In 1870 France was badly defeated by Germany, which had taken over the regions of Alsace and Lorraine, and with the French Second Empire collapsing miserably. The French people saw that defeat as a punishment and a certain desire for atonement began to spread. Edouard Pie, the learned and holy Bishop of Poitiers, proclaimed: “France as a nation has committed a crime. Let us now make a consecration to the Sacred Heart, which will constitute a public and nationwide act of reparation; and let us make Him reign upon this whole land of France.”
Two laymen, Legentil and Rohault de Fleury, suggested the idea of building a basilica that would represent a “national vow,” manifesting the French people’s desire to pay the Redeemer the tribute their leaders had refused. In January 1872, Msgr. Hippolite Guibert, Archbishop of Paris, authorised a collection of funds for the construction of the basilica of reparation, choosing a place on the hill of Montmartre, just outside Paris, where early French Christians had been martyred. The bishop added: “This sanctuary of the Sacred Heart will become before God the expression of a popular supplication that the days of our trials may be abbreviated…so that, from the adorable Heart of Our Redeemer may emerge our spiritual and temporal regeneration.”
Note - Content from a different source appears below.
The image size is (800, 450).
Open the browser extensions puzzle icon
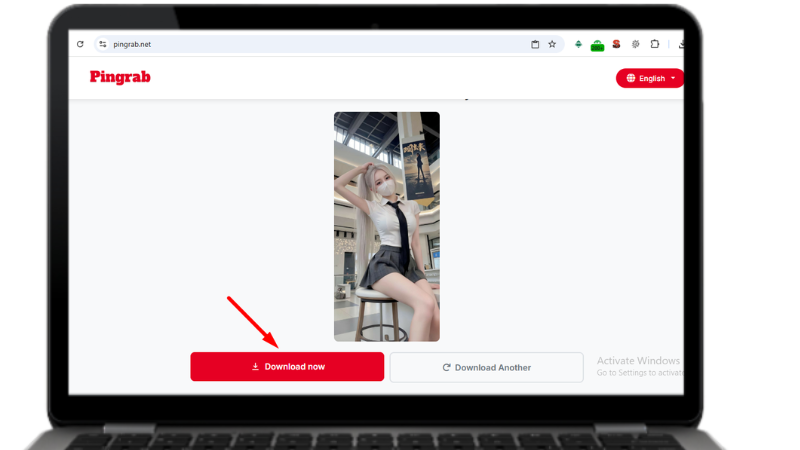click(655, 44)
Public support was enthusiastic and the project was approved by the National Assembly itself (i.e. the Parliament), which was not yet dominated by an openly anti-Christian majority as happened shortly afterward. In 1873 a group of deputies consecrated themselves to the Sacred Heart at the tomb of Saint Margaret Mary, pledging to promote the construction of the basilica. So, on 5 June 1891 the imposing Basilica of the Sacred Heart of Montmartre was finally inaugurated. In it was established the perpetual adoration of the Eucharistic Heart of Jesus. On its facade was engraved this significant inscription: “Sacratissimo Cordi Christi Jesu, Gallia poenitens et devota” (To the Most Holy Heart of Jesus Christ, dedicated by penitent and devout France).